葉山の「堀内正和展」

先日、神奈川県葉山にある神奈川県立近代美術館葉山館に「堀内正和展」を見に行ってきました。タイトルが「おもしろ楽しい心と形」となっていて、故堀内正和氏による解説のついた5つの部屋から成り立つ、まさに面白くて楽しくて、もうひとつタメになる展覧会でした。堀内ワールドは抽象彫刻の手引きとも言える作品ばかりで、気難しい精神性や大上段に構えた造形哲学をさらりと言ってのける平易で愉快な論理に裏付けられているような気がしました。5つの部屋はまず「はにわのこころー心と形」という部屋から始まっていました。

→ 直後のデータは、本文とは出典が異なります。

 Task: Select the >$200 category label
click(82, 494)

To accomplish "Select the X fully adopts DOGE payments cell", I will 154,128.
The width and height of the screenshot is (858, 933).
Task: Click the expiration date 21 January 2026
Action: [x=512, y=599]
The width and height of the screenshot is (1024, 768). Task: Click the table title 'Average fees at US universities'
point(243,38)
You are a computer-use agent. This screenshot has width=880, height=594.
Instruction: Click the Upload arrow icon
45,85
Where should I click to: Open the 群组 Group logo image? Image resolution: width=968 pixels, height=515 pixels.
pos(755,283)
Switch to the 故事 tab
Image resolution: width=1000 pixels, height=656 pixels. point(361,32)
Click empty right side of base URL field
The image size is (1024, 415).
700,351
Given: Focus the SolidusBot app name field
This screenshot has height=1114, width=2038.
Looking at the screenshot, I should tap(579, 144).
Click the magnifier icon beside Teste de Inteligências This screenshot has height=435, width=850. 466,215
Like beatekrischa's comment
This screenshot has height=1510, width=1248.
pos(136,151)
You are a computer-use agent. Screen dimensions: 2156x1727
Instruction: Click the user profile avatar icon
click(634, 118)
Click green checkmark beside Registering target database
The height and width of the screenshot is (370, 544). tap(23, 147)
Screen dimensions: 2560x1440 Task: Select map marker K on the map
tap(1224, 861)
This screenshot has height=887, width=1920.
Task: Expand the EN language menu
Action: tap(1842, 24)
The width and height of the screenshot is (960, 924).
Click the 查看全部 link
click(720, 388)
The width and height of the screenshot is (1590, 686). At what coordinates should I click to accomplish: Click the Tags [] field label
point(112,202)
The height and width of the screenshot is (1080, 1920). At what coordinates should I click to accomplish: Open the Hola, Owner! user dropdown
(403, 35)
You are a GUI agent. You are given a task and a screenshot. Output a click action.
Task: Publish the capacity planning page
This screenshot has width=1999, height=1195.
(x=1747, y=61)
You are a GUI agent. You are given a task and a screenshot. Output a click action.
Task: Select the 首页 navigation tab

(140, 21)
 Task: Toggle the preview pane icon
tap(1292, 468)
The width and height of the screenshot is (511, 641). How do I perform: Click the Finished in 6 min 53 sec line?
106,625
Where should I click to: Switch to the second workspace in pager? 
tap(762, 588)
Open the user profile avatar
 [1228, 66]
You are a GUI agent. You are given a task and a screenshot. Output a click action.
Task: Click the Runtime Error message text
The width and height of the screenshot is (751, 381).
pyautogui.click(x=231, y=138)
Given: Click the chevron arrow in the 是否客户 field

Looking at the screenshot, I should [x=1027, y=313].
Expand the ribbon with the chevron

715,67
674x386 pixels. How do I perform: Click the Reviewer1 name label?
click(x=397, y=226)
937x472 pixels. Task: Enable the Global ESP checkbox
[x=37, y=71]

解説によると「造形行為は、心に形を与えることだ。それは精神の形体化である。作品は作者の精神が形体化されたものであるから、これを見るものは、時間、空間の隔てを超えて、直接に作者の心を聞くことができるのである。」とありました。ここでは初期の具象作品が並んでいました。次は「線ー内なるリズム」と称する部屋で、石膏やセメントの直付けから鉄に素材を変えて、「今までにやりたいと思っていたことがほぼ完全な形で実現出来そうなので、僕はすっかりうれしくなった。」とありました。ここから鉄による幾何抽象の作品が始まったのでした。3つ目の部屋は「巫山悪戯彫刻ー僕のIKOZON理論」で、こんな解説がありました。「現実の世界はイデアの世界が鏡に映った世界だ、とプラトンはいった。すると、現実の世界を鏡に映せば逆にイデアの世界が見えるんじゃないか。」これは覗きカラクリを使った彫刻を考案した作者が、古代哲学を逆手に取って試作したもので、ここでユーモア溢れる立体が登場してきました。4つ目の部屋は「ひとをだまくらかす楽しみ」というユーモア彫刻の発展形がありました。ただし、堀内ワールドはユーモラスであってもあくまで数学的な形態であり、知的な興味関心を充たしてくれるものばかりです。最後の部屋にあったのは「見つけた形」で、まさに数学と造形の出会いが新鮮な形態を生み出しているように感じました。解説には「僕は自分のことを『マラルディスト』と誇称するくらい幾何学、とくに角度に関する事柄が好きで、大切に思っている。」とありました。堀内ワールドが、辿り着いた最終的な形は幾何学的抽象で、知的遊戯のような形態の展開があり、その美しさを生涯かけて求めていたのかぁと思いました。飄々とした展開を見せる堀内ワールドですが、部屋の片隅に置かれた夥しい数のペーパースカルプチャーを見ると、紙をカットし接着材を使って組立てながら、作者は試行錯誤を繰り返していた様子が伺えて、新しい彫刻の価値観を生み出すため努力をした痕跡が残っていました。「おもしろ楽しい心と形」は、面白いとは何か、楽しむとは何かを見つめ続け、実践した彫刻家の模索があって、その取り組みがとりわけ印象に残りました。